The new law that will guide the future of information processing
The law of small numbers could impact the next generation of tools that deal with data.
Typically, the more samples of data taken, the more accurate the result. In probability, this is called the law of large numbers, and is the basis of flipping coins, the casino industry, and even information processing used for wifi and cell phones.
Distributing the task of data interpretation, however, creates an unintuitive phenomenon: fewer samples can provide a better result.
This is the new “law of small numbers,” being worked on collaboratively by researchers at the University of Michigan and University of Cambridge, and it could help power the distributed information processing required for future networks of robots, autonomous cars, sensors, and data centers.
“When you process information in a network, from what we call distributed information sources, then there is a correlation penalty to be paid for processing in long blocks of sample data,” S. Sandeep Pradhan, U-M professor of electrical and computer engineering, said. “We call this the law of small numbers.”
This new law will apply only for distributed information processing when information is gathered by a network of sensors, such as an array of security cameras. The information from all cameras needs to be aggregated at some point, but because the cameras’ footage will capture similar information, not all the data needs to be sent on to a central point.
“The goal is to exploit the relationship of the information that’s collected by the distributed sensors. That’s what we call distributed information processing.”
Distributed information processing is becoming more important as industries drown in a deluge of data. By keeping the work of processing raw data on network nodes, instead of centralized processing, distributed networks could keep up to demanding tasks such as monitoring and making decisions based on thousands of measurements in real-time environments for self-driving cars.

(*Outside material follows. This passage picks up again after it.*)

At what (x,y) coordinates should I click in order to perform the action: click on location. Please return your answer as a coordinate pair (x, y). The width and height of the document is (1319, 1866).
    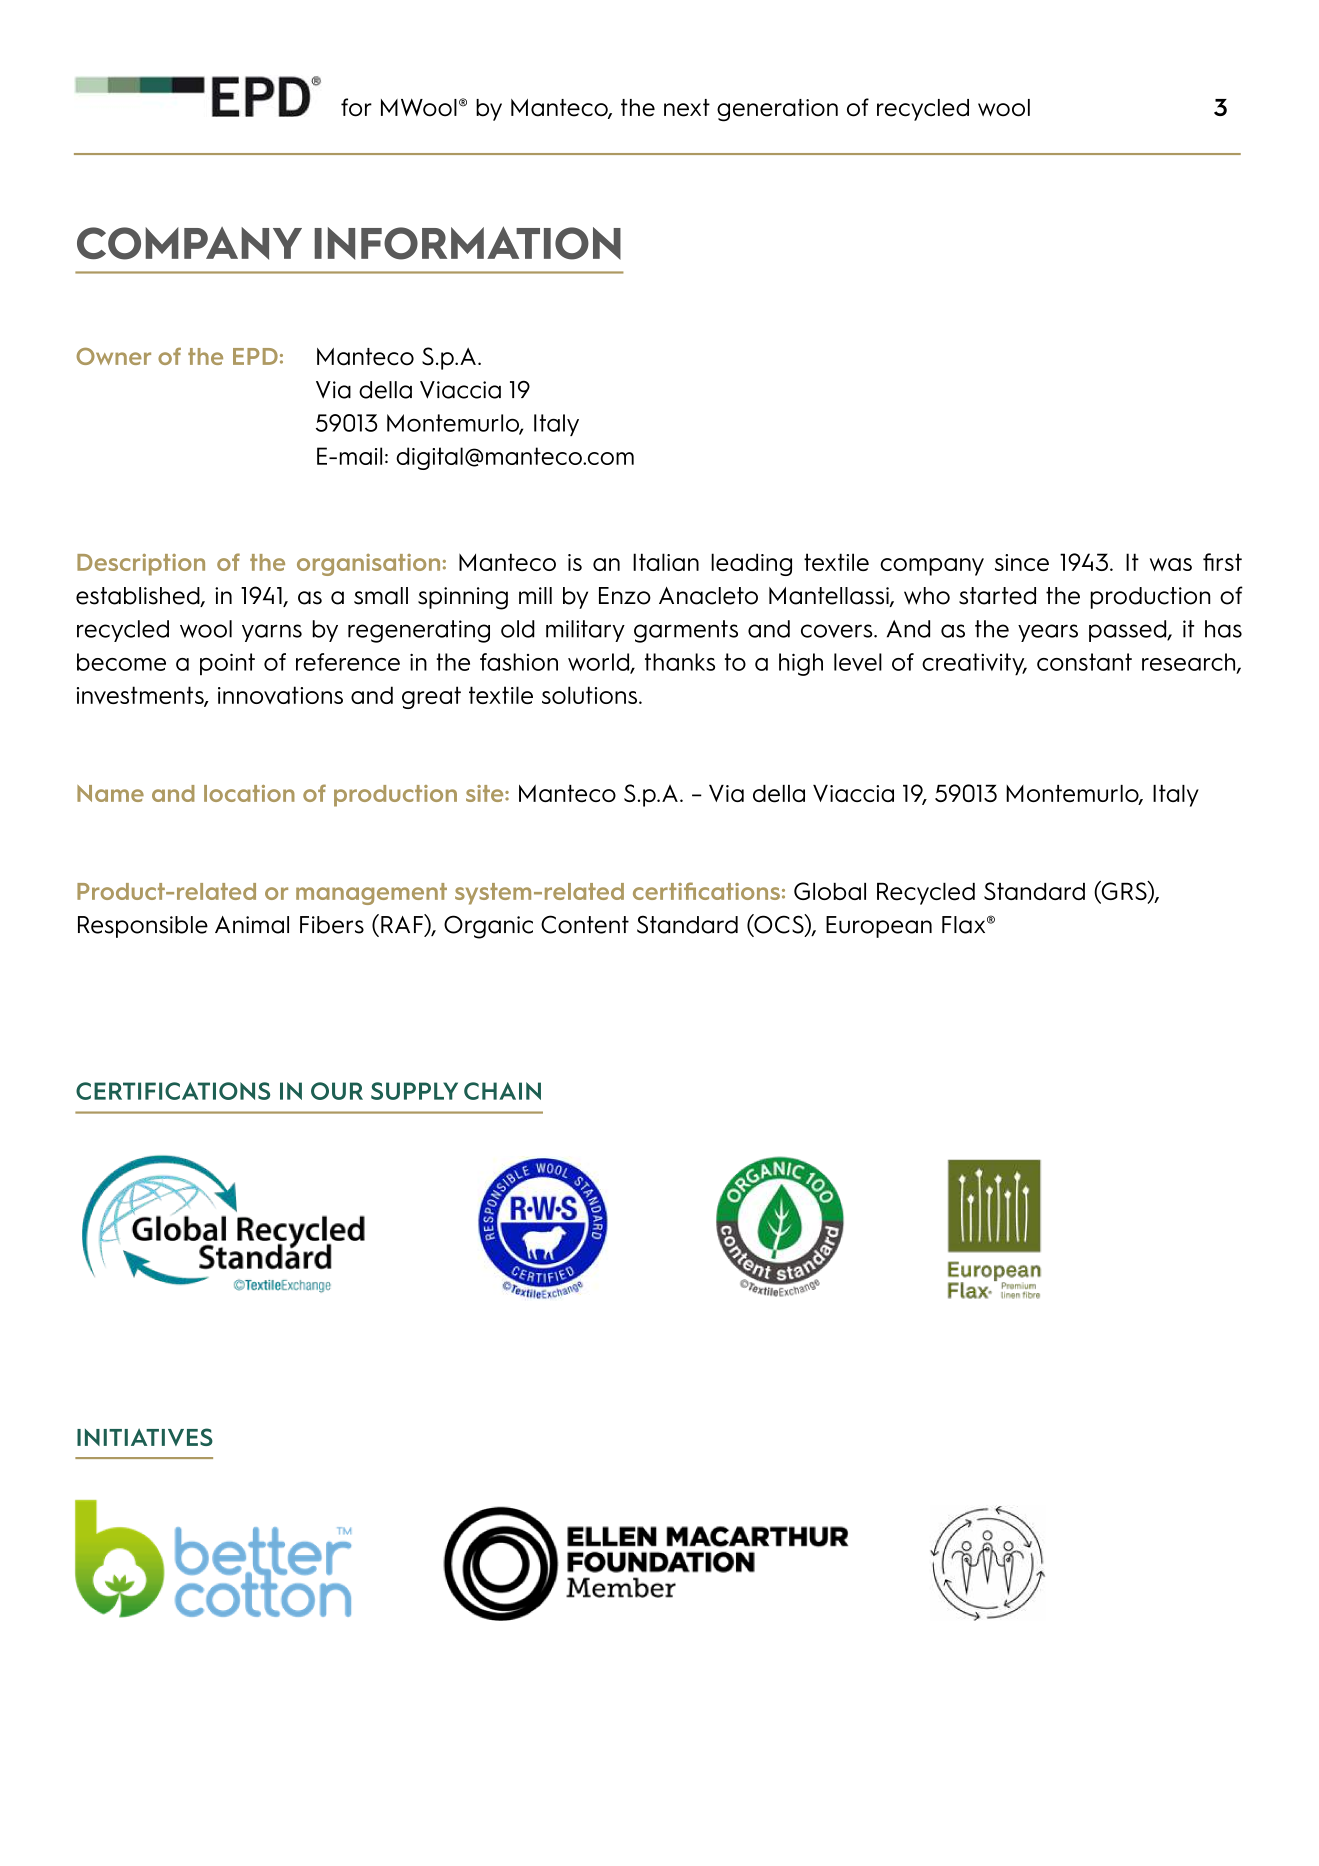
    Looking at the image, I should click on (249, 793).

We believe the discovery of this new law of information is big, and will have an impact on the next generation of information processing networks.
S. Sandeep Pradhan
“Data processing is an extremely heavy computational task, so we don’t want to do all this data processing in a centralized fashion,” Pradhan said.
One application for the law of small numbers is distributed learning, or when a network needs to learn something based only on data that is local to its nodes. For example, a network could be asked to classify whether an image contains an animal. The nodes, or sensors, of the network might only see a part of the image, but they must make a decision based on their part. These decisions are then aggregated at a central processing unit, and a final decision is given.
Given the law of small numbers, the image sensors should avoid using large samples of data in their distributed processing for the most efficient and accurate result.
Working with Pradhan on this problem is Cambridge University Lecturer in Engineering Ramji Venkataramanan and U-M electrical engineering PhD student Mohsen Heidari. Venkataramanan, who was advised by Pradhan while earning his PhD at U-M, specializes in designing efficient algorithms for inference, compression, and communication.
“We now have different skills, as he has branched off in a new direction,” Pradhan said of Venkataramanan. “Collaborating with him and other faculty at both U-M and Cambridge will bring new perspectives and complementary sets of expertise to this problem.”
“We believe the discovery of this new law of information is big, and will have an impact on the next generation of information processing networks,” Pradhan concluded. “We expect new algorithms and protocols to come out of this.”